The other bit of batoning, done only once, occurred when I was butchering a large animal (I can't remember what it was now). Nowadays I will often just bone the meat right off the carcase and leave the ribs attached to the spine. But a while back somebody decided that they wanted chops or ribs. I generally prefer a saw to split the animal down the spine because I don't like the little chips of bone that a cleaver can make...especially when it is wielded by somebody who doesn't use it every day to make a living. Anyway I had this carcase that needed to be split down the back (I think it was a sheep or a pig). I got my khukuri-shaped machete and drove it down through the backbone for the full length of the animal using a bit of round firewood. It did a passable job too, although it did wander away from center a bit of the time. The only bad by-product of this was the small bits of wood that broke off the firewood club and sprinkled all over the carcase.

Hey Runningboar....how about telling us a bit about your snaring experiences. Thanks in advance...Coote.
 
coote said:
One is where I use an old slasher blade (brush hook blade) for splitting limbs to make a bow.

I do the same thing for most carving, or wood working in general. You can take a small stick, 3-4" and split it in a few seconds to make slabs for carving spoons, bark, spuds, or split it again for pegs, skewers, etc. . Much faster than trying to whittle it down which wastes all the wood you are carving off. If you split it instead you get multiple pieces of wood to work with.

runningboar said:
What do you carry I would certainly like to find something that out cuts the AFCK.

Right now I am carrying a Jess Horn in ZDP-189, reground to a primary edge of eight degrees per side. If you are just looking for cutting ability in small folder, especially for wood work, just get an Opinel. Krein also does really nice regrinds to maximize cutting ability. Send him your AFCK and tell him to put a profile on it similar to what he ran on my U2. It will outperform the stock AFCK grind many to one.

In regards to a bias, I was speaking of an inability to consider a viewpoint not a contention of one. It is hard to seriously debate that splitting wood has no value for burning or carving when they are fundamental to anyone who burns wood or does any shaping as basic techniques. Now yes in general there are better tools for this than a small folder but from a survival mentality, as Thomas pointed, out you are looking at less than ideal situations.

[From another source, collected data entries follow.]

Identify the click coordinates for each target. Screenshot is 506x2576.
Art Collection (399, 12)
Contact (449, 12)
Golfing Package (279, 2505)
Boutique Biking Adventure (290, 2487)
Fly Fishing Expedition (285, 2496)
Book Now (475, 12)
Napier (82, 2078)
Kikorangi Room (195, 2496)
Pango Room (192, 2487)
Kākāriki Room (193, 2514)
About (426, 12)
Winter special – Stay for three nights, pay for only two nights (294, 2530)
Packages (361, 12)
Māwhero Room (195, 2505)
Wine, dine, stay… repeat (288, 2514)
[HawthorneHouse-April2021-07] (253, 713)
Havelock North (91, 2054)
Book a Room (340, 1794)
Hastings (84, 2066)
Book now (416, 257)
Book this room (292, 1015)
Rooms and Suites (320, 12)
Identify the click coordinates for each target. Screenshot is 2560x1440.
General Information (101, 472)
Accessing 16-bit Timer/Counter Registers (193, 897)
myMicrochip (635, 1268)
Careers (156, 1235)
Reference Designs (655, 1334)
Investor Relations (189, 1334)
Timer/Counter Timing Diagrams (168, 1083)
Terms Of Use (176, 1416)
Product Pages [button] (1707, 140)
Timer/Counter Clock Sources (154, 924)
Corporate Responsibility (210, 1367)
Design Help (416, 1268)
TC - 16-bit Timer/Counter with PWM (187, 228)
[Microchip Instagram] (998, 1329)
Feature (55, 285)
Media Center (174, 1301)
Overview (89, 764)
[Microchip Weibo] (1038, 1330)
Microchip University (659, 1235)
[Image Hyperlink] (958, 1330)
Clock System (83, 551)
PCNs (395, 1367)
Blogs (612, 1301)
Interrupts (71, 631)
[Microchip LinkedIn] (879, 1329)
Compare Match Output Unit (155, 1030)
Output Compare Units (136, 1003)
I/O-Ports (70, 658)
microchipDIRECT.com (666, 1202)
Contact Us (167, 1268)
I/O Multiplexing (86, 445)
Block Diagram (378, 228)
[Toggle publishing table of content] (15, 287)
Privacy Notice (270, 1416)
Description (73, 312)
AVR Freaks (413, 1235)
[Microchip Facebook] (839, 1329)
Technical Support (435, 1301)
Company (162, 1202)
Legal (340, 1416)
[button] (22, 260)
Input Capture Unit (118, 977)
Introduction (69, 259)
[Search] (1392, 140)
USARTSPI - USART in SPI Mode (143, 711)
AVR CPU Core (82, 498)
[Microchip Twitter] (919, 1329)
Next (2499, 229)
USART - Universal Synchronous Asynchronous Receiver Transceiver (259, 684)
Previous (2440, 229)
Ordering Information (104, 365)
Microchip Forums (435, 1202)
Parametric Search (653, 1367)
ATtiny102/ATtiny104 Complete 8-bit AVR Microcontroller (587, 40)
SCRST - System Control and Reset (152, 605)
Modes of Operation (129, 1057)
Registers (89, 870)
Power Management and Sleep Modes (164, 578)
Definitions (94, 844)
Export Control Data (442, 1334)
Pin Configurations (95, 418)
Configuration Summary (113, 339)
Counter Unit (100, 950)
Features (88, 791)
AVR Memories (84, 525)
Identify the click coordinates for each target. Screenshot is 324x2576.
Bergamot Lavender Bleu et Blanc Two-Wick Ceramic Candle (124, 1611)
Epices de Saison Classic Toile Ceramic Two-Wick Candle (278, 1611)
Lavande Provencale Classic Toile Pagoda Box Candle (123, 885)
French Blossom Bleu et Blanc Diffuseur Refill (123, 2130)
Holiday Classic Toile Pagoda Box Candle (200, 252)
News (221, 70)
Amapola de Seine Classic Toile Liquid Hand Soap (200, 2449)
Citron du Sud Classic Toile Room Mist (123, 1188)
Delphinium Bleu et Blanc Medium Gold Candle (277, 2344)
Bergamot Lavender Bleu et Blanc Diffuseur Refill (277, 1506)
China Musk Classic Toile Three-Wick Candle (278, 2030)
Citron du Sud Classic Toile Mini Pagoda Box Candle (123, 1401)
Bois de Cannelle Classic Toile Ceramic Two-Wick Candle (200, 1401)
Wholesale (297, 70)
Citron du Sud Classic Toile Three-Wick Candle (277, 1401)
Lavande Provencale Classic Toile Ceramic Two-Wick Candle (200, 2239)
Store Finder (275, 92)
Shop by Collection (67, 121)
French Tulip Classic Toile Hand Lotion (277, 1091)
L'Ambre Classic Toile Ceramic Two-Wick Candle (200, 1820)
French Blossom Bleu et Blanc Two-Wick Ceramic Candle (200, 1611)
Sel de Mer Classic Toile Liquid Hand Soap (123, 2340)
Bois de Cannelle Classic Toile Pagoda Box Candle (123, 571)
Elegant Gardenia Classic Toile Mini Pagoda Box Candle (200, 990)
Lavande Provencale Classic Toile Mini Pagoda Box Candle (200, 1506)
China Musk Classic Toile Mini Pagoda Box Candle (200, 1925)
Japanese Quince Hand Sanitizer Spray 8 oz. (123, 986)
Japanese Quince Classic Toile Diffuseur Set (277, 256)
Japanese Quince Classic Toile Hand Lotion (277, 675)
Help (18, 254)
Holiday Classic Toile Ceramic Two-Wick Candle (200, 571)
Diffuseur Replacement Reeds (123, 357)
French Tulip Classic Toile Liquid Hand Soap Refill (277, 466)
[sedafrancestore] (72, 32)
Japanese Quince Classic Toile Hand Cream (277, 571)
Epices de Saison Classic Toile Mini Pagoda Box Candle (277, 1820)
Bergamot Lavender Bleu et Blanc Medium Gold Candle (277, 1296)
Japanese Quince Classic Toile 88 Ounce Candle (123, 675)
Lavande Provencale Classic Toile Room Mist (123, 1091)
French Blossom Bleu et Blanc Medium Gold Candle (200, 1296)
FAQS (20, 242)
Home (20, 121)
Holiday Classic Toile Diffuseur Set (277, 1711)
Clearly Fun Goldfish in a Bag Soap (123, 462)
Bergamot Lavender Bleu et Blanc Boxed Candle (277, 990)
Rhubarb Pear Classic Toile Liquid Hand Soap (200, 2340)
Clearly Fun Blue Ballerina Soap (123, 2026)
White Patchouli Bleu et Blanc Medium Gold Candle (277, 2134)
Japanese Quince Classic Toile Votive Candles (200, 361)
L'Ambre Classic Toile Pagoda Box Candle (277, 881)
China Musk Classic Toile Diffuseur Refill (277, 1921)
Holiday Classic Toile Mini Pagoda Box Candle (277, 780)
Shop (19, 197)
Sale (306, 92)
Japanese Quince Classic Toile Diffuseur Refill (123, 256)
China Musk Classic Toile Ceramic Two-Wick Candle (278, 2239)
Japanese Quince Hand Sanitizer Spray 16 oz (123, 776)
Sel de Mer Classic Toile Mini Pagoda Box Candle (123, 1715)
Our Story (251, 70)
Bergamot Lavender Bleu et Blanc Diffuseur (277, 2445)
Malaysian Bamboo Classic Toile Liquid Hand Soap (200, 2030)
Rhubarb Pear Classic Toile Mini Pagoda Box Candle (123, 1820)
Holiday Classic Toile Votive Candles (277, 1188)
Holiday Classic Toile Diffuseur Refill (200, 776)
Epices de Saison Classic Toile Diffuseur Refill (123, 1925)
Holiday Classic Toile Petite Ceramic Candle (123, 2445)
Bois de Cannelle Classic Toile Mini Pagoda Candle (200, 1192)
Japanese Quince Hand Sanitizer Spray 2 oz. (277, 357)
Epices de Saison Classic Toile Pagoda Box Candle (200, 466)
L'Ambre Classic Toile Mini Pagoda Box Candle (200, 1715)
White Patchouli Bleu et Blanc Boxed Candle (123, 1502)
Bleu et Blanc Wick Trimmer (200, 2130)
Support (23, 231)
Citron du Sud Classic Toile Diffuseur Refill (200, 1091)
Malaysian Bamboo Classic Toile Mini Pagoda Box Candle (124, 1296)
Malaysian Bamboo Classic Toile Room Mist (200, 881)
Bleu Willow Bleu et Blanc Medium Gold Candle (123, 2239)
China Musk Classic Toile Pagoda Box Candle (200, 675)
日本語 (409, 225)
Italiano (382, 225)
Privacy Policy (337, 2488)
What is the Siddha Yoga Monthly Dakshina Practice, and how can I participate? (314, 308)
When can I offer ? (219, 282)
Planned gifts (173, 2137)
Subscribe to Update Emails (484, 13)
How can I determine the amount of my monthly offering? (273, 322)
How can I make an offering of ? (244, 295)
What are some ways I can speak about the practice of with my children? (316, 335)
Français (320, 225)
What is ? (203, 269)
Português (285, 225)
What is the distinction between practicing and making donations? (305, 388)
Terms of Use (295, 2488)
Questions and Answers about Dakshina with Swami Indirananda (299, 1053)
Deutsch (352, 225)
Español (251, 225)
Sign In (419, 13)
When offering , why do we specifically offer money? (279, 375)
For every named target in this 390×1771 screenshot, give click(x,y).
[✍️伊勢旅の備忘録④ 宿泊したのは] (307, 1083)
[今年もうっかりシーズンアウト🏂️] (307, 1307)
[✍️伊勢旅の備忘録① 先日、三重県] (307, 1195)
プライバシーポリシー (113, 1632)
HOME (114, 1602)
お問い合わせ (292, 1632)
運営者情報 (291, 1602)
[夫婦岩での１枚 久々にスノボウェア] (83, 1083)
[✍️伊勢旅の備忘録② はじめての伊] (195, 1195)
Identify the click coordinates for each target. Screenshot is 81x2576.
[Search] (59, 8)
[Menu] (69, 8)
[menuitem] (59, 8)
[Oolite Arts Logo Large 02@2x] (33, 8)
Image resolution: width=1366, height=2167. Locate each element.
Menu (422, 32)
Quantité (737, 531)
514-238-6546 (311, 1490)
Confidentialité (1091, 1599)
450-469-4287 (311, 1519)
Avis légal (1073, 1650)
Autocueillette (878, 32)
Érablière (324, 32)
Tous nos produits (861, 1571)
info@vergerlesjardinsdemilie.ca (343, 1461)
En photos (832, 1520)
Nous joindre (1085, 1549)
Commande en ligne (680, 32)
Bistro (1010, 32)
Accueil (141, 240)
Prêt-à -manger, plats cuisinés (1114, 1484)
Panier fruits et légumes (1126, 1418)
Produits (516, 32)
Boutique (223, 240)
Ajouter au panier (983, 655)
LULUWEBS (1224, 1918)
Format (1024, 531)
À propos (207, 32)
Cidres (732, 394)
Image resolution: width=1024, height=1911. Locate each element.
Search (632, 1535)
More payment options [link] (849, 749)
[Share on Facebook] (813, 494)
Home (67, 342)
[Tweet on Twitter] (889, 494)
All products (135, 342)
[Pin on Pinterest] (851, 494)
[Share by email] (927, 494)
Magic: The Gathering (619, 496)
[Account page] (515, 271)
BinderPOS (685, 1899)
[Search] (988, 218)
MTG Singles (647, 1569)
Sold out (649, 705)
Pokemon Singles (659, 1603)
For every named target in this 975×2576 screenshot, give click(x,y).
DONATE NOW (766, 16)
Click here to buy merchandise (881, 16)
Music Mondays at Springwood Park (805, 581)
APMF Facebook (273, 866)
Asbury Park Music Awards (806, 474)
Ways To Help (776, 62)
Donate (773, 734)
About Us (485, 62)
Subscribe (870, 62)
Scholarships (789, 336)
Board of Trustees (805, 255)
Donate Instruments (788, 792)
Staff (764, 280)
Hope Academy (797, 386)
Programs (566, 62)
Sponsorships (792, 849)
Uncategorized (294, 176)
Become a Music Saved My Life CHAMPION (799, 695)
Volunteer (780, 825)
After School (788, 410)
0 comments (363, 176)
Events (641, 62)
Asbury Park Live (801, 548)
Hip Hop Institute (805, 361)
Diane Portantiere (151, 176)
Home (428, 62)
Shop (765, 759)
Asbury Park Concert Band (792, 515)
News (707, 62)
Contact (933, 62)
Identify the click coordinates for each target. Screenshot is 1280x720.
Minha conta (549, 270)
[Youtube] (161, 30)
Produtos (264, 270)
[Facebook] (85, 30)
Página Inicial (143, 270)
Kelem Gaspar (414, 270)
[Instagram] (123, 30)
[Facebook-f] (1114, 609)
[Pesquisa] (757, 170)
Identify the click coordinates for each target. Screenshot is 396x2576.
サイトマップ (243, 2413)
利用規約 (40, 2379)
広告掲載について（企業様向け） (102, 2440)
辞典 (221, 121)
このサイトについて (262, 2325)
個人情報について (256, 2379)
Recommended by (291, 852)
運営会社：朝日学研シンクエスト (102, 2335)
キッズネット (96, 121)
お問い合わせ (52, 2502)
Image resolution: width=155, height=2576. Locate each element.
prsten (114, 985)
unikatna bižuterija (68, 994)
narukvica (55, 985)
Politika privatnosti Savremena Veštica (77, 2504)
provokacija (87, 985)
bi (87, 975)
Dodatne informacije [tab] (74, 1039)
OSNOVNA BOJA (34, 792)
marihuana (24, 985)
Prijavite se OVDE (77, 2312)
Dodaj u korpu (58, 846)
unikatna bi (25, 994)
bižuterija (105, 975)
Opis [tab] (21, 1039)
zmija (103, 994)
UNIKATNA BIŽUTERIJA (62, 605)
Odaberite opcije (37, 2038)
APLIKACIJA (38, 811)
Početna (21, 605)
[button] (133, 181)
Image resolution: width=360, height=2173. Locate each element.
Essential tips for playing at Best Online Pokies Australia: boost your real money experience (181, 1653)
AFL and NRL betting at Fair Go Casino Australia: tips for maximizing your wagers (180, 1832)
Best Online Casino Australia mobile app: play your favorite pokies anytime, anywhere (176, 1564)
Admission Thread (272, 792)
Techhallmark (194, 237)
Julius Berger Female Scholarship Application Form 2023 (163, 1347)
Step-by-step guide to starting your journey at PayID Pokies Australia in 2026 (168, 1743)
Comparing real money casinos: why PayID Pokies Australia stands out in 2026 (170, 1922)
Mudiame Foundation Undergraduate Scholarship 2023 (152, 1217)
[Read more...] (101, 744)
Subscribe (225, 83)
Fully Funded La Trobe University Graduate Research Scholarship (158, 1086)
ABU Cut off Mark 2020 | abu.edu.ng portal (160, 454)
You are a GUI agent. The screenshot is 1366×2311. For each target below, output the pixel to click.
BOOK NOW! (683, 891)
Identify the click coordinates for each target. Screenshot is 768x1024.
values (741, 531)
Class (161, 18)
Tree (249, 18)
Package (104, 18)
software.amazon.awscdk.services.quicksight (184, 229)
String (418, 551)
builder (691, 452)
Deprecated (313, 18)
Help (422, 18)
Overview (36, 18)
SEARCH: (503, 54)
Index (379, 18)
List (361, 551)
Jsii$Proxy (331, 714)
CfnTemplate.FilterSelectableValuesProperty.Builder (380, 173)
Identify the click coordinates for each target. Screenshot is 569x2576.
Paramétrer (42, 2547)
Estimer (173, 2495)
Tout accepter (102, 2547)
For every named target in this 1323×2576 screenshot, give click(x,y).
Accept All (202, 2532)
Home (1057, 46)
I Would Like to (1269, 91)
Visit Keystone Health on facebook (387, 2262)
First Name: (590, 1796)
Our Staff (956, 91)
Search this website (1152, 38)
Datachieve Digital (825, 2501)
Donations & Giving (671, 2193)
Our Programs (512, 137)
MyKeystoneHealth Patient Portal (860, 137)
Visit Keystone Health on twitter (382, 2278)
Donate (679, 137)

But even beyond survival it exists as a common wood craft technique. Mear's does it for example in his TV series and he really isn't a overbuilt tactical type of guy. He also does a lot of prying as well with his blades for the same general tasks as it also has benefit in separating wood.

-Cliff
 
I've been thinking about this batoning business some more.... although I didn't know that some people called it batoning till I read it on the internet.

By splitting wood (by batoning or whatever) you generally get a piece that follows the grain well. This is quite a significant thing if you are going to make a decent bow or an axe handle....it is much better than trying to saw a bow stave or axe handle from a larger plank when the grain could run anywhere.

Another time folks might have used this technique is when barrel staves or roof shingles needed to be split. Most people would find it a heck of a lot more accurate to drive a separate blade into a log compared to trying to make even splits with an axe (although I am sure some old timers could do it).

Sometimes you might come across a variety of wood that will split comparatively evenly down the length of a log. This must have been a real blessing to the early settlers who didn't have access to power saws. In New Zealand we have a tree called "cedar" (don't know its botanical name) that is reputed to split really well....and I am told that some of the early folks used it for weatherboards.

Of course very few of these people would have used a small folder for the job, but the principle is the same. I think one special tool used for splitting shingles etc is called a "froe".

Another time I have used the batoning technique is when I have wanted to graft a small bit of a fruit tree on to a comparatively large rootstock. A split is made in the rootstock, and a long tapered wedge is carved on to the base of the scion wood (the wood you are sticking on to the root stock) and it is slid into the split. The cambium layers of each piece are carefully lined up with each other, even if it is on just one side of the split. The open surfaces should then be sealed to stop things drying out too much and to help prevent disease spores getting into the split (in the old days they used things like clay and fat). This isn't the only method of grafting, but I like it because the split holds the wedge quite well all on its own without any fancy binding.

Just a couple of days ago I transplanted a plum tree that I had grafted by this method the previous spring. The split still looks fairly horrible, but it is slowly healing over. I am hoping that this will give me an increased crop of nice prune plums in years to come. I had grafted a prune cutting on to a plum seedling that had grown up by my front door.
 
I don't do much gardening, but have seen friends do similar. The same general idea is often used to make many primitive tools like fish spears, hand axes and such taking advantage of the inherent binding power of split wood to collapse back on itself. Ideally for that construction you have a knot right at the end of the split which keeps it from running down the shaft.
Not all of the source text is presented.